= Extract provided =
=====

= James Bieri =

American psychologist (1927–2025)

James Bieri (June 13, 1927 – April 18, 2025) was an American psychologist, academic and biographer best known for his influential work in cognitive psychology and his acclaimed biography of the Romantic poet Percy Bysshe Shelley.

== Early life and education ==
James Bieri was born in Washington, D.C., on June 13, 1927. The youngest of five sons of a US Navy officer (Bernhard H. Bieri, who achieved the rank of Vice Admiral), Bieri grew up on both coasts. A pivotal life event occurred on December 7, 1941: Bieri was a teenager living with his parents and brother on Oahu and witnessed the Japanese bombing of Kaneohe Bay Naval Air Station minutes before the Pearl Harbor bombing. His father was out at sea at the time commanding the cruiser Chicago, and avoided harm.

From a young age, Bieri studied classical piano and played throughout his life. After serving in the Navy, Bieri pursued higher education, earning his undergraduate degree from Antioch College (1950) and his Ph.D. in psychology at Ohio State University (1953).

== Academic career ==
In 1955 Bieri introduced the concept of cognitive complexity, derived from his doctoral study with George A. Kelly. Subsequently, integrating ideas from information theory and psychophysics, Bieri and his research team from Columbia University published a volume entitled Clinical and Social Judgment: The Discrimination of Behavioral Information in 1966.

Bieri held teaching positions at Harvard University (Department of Social Relations), Columbia University (School of Social Work), City University of New York (Brooklyn College), and the University of Texas at Austin where he was professor and director of the clinical psychology training program. At UT-Austin, he also taught the interdisciplinary course "Psychology and Literature," inspired by his interest in contemporary and Romantic poetry.

== Shelley biography ==
After retiring from teaching, Bieri devoted himself to writing his biography of Percy Bysshe Shelley, an innovative and controversial poet of the English Romantic movement. Bieri drew on extensive archival research and his background in psychoanalysis to explore Shelley's complex personality and creative life. He also traveled extensively in England and Italy to trace Shelley's footsteps. Bieri was the first biographer to uncover the fact that Shelley had an illegitimate half-brother, adding insight to the poet's difficult childhood.

=====

= Given entries =
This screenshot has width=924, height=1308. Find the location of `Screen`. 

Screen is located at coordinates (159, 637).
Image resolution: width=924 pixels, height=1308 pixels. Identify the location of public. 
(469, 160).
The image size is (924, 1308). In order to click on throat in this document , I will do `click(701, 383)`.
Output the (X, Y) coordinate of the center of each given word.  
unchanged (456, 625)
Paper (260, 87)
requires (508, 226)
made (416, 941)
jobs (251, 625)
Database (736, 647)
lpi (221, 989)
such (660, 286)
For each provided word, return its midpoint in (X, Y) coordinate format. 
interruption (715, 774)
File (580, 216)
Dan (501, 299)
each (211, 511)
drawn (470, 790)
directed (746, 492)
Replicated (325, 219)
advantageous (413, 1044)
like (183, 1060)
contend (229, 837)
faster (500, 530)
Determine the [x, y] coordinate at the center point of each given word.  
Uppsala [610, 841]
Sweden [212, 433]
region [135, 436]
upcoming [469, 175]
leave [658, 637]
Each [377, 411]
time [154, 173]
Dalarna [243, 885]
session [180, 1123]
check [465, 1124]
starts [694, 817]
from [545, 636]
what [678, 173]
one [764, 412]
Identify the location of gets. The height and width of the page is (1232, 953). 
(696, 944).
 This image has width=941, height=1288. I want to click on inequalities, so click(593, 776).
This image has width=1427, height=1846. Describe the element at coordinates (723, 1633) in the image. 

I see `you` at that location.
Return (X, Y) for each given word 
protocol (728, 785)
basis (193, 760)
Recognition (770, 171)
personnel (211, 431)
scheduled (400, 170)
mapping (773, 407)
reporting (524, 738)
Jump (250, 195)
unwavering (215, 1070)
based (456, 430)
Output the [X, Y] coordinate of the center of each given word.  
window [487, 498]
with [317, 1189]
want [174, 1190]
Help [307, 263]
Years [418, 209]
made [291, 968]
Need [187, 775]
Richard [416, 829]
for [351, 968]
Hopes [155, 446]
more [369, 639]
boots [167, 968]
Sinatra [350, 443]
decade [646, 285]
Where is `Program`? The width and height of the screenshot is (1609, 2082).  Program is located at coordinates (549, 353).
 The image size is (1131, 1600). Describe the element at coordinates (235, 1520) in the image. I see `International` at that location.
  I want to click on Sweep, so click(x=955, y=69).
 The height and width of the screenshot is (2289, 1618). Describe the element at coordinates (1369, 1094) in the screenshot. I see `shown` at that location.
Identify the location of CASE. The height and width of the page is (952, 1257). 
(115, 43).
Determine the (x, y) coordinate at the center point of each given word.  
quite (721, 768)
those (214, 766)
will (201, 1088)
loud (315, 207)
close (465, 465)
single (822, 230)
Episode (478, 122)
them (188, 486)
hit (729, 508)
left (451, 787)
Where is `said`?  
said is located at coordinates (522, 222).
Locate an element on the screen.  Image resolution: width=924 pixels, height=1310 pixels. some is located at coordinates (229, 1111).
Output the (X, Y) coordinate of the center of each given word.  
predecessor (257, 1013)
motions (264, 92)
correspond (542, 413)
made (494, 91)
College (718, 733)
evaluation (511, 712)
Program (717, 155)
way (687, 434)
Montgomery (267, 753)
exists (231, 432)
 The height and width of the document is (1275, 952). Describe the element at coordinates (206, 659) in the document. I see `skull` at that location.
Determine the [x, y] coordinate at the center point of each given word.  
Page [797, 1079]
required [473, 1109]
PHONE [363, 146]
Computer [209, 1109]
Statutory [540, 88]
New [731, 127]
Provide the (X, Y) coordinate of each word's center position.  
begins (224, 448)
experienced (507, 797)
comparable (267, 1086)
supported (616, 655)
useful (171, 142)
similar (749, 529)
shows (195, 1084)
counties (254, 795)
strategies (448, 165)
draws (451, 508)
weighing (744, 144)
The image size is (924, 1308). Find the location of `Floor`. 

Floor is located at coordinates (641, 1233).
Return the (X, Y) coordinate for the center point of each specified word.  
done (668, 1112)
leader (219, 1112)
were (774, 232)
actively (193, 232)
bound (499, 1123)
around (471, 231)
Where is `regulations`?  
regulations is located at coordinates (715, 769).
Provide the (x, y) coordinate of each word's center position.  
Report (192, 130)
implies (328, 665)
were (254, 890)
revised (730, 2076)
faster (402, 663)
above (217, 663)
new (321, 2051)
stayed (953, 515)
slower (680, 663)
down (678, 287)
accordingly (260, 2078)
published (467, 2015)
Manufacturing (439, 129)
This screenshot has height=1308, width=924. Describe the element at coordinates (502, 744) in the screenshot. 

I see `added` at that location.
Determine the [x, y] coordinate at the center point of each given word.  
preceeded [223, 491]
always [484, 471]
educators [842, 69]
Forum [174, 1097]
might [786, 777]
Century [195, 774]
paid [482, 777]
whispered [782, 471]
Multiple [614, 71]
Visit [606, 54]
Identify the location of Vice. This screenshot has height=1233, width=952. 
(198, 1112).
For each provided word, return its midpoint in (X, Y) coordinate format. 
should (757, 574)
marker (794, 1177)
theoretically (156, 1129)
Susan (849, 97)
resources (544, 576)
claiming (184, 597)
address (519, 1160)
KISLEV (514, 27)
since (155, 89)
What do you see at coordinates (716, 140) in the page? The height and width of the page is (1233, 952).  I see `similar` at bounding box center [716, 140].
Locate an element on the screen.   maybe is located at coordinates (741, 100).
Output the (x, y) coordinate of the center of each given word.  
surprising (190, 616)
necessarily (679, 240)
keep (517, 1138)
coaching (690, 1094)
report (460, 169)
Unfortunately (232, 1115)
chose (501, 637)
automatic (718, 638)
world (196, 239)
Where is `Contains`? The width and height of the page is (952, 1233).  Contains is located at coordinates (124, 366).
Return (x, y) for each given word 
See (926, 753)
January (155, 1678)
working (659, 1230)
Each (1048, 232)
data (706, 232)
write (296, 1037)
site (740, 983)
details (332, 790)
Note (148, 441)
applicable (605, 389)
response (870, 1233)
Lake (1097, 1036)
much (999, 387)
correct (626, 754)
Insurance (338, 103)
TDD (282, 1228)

=====

= Task set =
1) In the article on James Bieri, what year did he introduce the concept of cognitive complexity?
2) Reproduce word for word the part of the James Bieri article between "Bieri held teaching" and "and Romantic poetry.", inclusive.

= Results for the exercise =
1) 1955

2)
Bieri held teaching positions at Harvard University (Department of Social Relations), Columbia University (School of Social Work), City University of New York (Brooklyn College), and the University of Texas at Austin where he was professor and director of the clinical psychology training program. At UT-Austin, he also taught the interdisciplinary course "Psychology and Literature," inspired by his interest in contemporary and Romantic poetry.